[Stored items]
BEGIN

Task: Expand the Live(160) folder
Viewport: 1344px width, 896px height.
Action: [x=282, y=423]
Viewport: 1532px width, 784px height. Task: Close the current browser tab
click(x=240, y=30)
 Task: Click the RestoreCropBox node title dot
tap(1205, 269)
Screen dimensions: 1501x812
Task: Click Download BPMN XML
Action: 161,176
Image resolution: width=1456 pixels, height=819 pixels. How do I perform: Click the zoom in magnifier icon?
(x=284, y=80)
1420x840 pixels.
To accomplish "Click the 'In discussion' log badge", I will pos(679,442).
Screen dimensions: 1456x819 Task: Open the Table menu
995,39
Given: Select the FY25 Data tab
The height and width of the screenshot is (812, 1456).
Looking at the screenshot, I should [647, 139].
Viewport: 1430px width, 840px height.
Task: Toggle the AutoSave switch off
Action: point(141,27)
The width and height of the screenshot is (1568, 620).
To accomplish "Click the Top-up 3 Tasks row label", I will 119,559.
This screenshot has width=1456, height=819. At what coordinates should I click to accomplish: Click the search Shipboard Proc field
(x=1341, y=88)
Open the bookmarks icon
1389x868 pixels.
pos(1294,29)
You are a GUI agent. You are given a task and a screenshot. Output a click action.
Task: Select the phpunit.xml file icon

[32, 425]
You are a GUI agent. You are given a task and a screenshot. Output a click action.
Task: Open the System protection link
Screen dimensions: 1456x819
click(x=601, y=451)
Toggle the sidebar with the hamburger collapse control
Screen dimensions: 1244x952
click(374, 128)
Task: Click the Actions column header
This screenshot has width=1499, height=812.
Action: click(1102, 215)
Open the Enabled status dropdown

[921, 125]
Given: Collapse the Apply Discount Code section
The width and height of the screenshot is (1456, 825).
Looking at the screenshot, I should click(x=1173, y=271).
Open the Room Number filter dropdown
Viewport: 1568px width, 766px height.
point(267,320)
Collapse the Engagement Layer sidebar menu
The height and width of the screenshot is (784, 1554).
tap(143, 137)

END

• WHAT THE EXERCISE ASKS: Once the lines of the entries containing the word "will" have been counted, report the number alone.

• OUTPUT OF THE EXERCISE: 2